Sunday, June 18, 2017

Our Trip to Scotland--Day 5, June 12

Early in the morning we left Dundee and headed for St. Andrews. I had never picked up a golf club to play, but what a way to begin--at St. Andrews, the most famous club, and home of The Open.

Our first event was stopping at the Practice Centre where each group of two got 24 balls to hit after a brief demonstration and explanation. You can see we had some sun shining through the clouds. Then we boarded the bus and went into the city.

"St Andrews has a population of around 20,000 people. The university, where Prince William attended, attracts students from all over the world, keeping the bars and restaurants busy during the winter, and during the summer golfers from all over the world descend on the town to play the hallowed Old Course. The town has got a mystical charm about it, and is packed with golfers, golfing memorabilia and a load of golf-friendly bars where you won’t be asked to remove your spikes at the door." 
I love to visit "retired" or gently used clothing stores, and saw a number of shops passing through town with elegant used golf attire which would have been fun to visit if we'd been there all day. But instead many in our group walked to visit the ruins of the bishop's castle and the cathedral. Bob and I also stopped inside a small chapel.   The castle sits on a rocky promontory overlooking a small beach called Castle Sands and the adjoining North Sea.

We walked through the area of St. Andrews university, then Bob went back to the golf area and bus and I continued with Pat to the Cathedral, but he had the camera.  If I can snag a photo from the group's site I'll add it here.  It was quite dramatic. It was built in 1158 and became the center of the Medieval Catholic Church in Scotland.
"The story of St Andrew's revolves around the story of the apostle Andrew. According to one version of the story, a monk named Regulus was inspired by an angel to steal the relics of St Andrew and set sail to the island of Thule. He landed instead on this promontory on the coast of Fife and there founded a settlement. The saint's relics became a focal point, not only of religious pilgrimage, but also a symbol of Scottish independence from England. Andrew's symbol, the saltire cross, became forever associated with an independent Scotland, and eventually was chosen for the Scottish flag.

The medieval cathedral whose ruins we see today was begun around 1160, and was complete by the late 14th century. The church was huge, measuring 355 feet from end to end, with a central tower and spire." 
From St. Andrews it was back on the bus to Perth and a visit to beautiful Scone Palace [pronounced skoon], the home of the Earl and Countess of Mansfield. While we were waiting to go in, we saw beautiful peacocks. We heard about the palace and the crowning of Scottish kings, including Robert the Bruce over coffee and shortbread. The peacock photo is from a tour group member. A guide told us about the Stone of Scone, upon which the Scottish kings were crowned.
"According to legend, the sandstone slab was used by the biblical figure Jacob as a pillow when he dreamed of a ladder reaching to heaven and then brought to Scotland by way of Egypt, Spain and Ireland. The rock, also known as the Stone of Destiny, was used for centuries in the coronation ceremonies of Scottish monarchs. Following his victory at the Battle of Dunbar in 1296, England’s King Edward I seized the stone from Scotland’s Scone Abbey and had it fitted into the base of a specially crafted wooden Coronation Chair on which English—and later British—monarchs have been crowned inside London’s Westminster Abbey ever since. "
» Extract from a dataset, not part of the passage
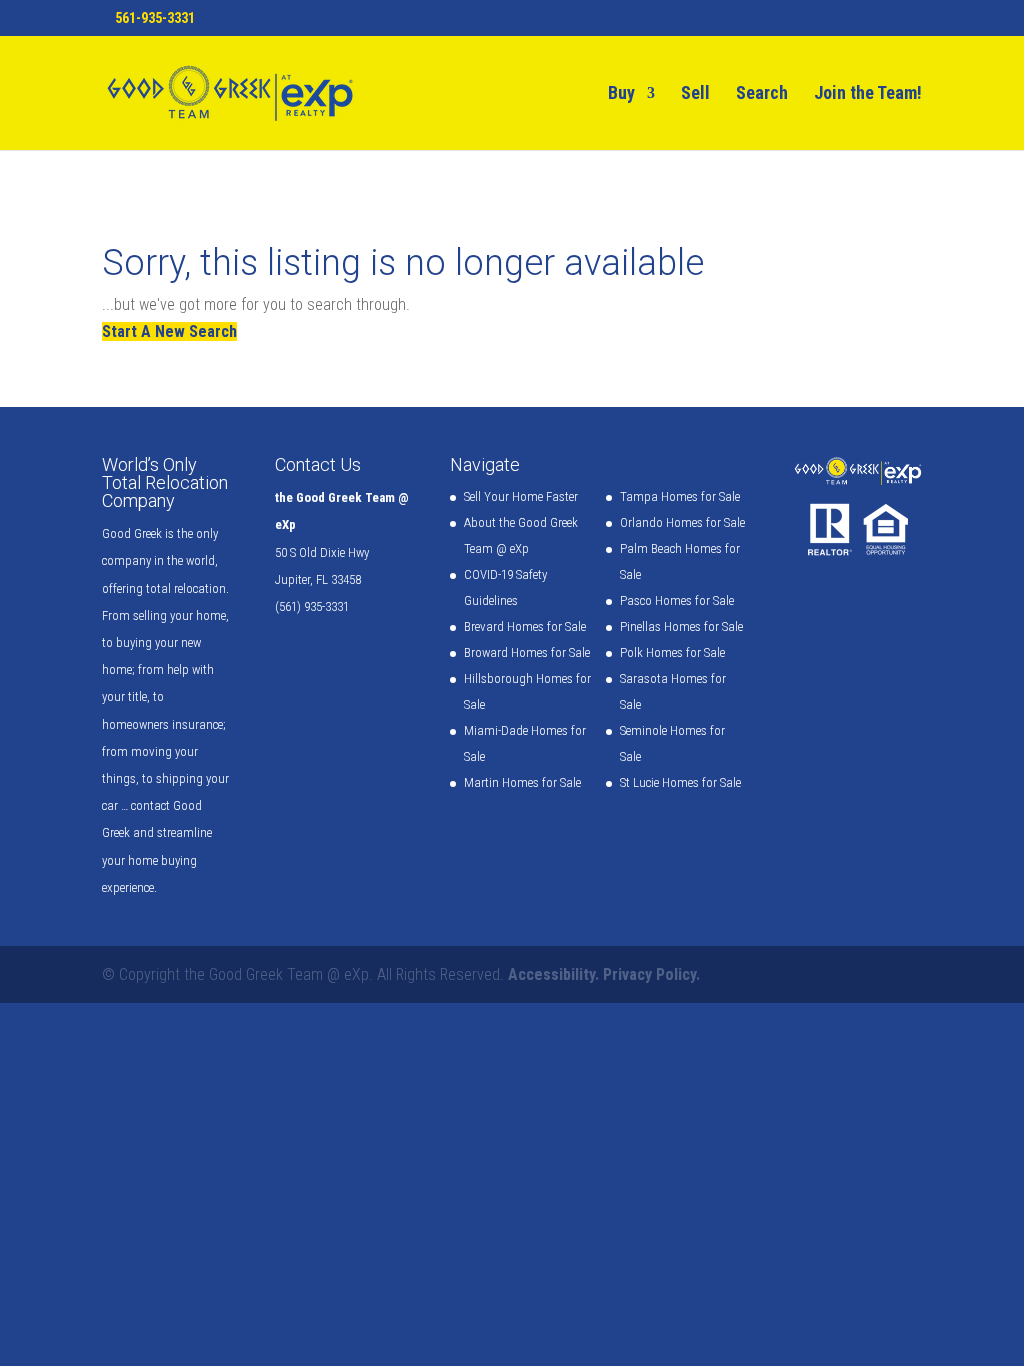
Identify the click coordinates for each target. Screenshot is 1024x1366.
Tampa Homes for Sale (680, 496)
Although we couldn't take photos inside the palace, this little video shows you much of what we saw.
Chapel on the Moot Hill
Scottish long hair cattle
Back to the bus, across the Forth Road Bridge to Edinburgh to our final hotel, the Mercure Edinburgh on Princes Street with a fabulous view from our window. That night we attended a Scottish evening with Highland dancers (5 women) a bagpiper, fiddler, accordionist, a female soloist, and singing MC and the ceremony of the Haggis (mutton or lamb offal, minced and mixed with, oatmeal, suet, herbs, spices). Dining scene from our tour group FB page.